散歩などの有酸素運動と、筋力トレーニングなどの無酸素運動を組み合わせることで、がんの発生を抑制できる可能性が報告されています。
5. 禁煙と節酒を心がける
喫煙と過度な飲酒は、大腸がんを含む多くのがんのリスクを高めることが確実視されています。糖尿病の管理においても、喫煙は血管を傷つけ、合併症を進行させる大きな原因となります。禁煙は、ご自身の健康のためにできる最も重要な投資の一つです。アルコールも適量を守り、休肝日を設けるようにしましょう。
結語
糖尿病と大腸がん。この二つの病気には、高血糖、高インスリン血症、慢性炎症という共通の土台があることをご理解いただけたかと思います。
しかし、これは決して「糖尿病になったら、がんになる運命だ」という話ではありません。むしろ逆です。糖尿病の治療のために行う血糖コントロール、食事や運動習慣の見直しは、そのまま大腸がんの予防策にもなるのです。

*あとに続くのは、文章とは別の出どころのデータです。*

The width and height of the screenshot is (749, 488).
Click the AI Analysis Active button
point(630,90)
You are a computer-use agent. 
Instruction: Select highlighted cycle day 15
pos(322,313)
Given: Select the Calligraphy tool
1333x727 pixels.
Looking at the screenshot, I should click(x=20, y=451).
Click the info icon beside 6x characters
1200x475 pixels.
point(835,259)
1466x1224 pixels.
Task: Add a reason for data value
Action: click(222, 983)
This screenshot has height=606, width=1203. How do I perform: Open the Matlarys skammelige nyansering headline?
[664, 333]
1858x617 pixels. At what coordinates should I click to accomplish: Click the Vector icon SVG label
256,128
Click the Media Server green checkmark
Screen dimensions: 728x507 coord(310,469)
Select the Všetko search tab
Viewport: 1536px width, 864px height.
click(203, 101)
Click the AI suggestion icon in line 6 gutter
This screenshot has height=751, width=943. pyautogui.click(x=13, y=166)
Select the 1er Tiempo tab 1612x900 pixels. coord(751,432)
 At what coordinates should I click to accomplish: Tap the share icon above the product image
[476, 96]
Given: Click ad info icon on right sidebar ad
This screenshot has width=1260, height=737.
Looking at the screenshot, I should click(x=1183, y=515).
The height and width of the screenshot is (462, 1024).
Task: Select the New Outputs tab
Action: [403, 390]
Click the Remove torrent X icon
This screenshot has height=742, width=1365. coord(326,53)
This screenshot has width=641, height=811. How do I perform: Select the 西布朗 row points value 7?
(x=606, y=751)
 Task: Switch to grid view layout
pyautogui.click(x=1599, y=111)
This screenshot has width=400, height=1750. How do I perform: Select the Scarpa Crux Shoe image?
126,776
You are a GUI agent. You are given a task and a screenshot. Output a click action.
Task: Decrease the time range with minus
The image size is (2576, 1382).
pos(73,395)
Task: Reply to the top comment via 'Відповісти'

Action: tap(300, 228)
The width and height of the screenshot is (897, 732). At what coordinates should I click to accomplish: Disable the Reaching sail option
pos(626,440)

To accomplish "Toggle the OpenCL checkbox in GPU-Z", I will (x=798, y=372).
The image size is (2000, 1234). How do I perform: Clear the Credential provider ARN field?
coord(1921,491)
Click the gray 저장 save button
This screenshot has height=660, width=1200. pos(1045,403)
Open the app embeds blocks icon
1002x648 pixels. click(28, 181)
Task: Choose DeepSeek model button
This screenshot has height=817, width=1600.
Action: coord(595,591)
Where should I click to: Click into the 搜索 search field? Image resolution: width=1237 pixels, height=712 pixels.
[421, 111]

糖尿病と診断されたことは、これまでの生活習慣を見直し、ご自身の体と真剣に向き合うための重要な「きっかけ」です。主治医や管理栄養士などの専門家とよく相談しながら、一つひとつ着実に行動を重ねていけば、腎症の進行を食い止め透析を回避できるだけでなく、がんのリスクも確実に下げることができます。
正しい知識を力に変えて、より健康で安心な毎日を目指していきましょう。
参考文献
- Science. 1956 Feb 24;123(3191):309-14.
- J Mammary Gland Biol Neoplasia. 2008 Dec;13(4):381-406.
- Cell. 2010 Mar 19;140(6):883-99.
- J Natl Cancer Inst. 2005 Nov 16;97(22):1679-87.
- J Natl Cancer Inst. 2005 Nov 16;97(22):1679-87.
- Eur J Cancer Prev. 2014 Mar;23(2):134-40.
- BMJ. 2005 Jun 4;330(7503):1304-5.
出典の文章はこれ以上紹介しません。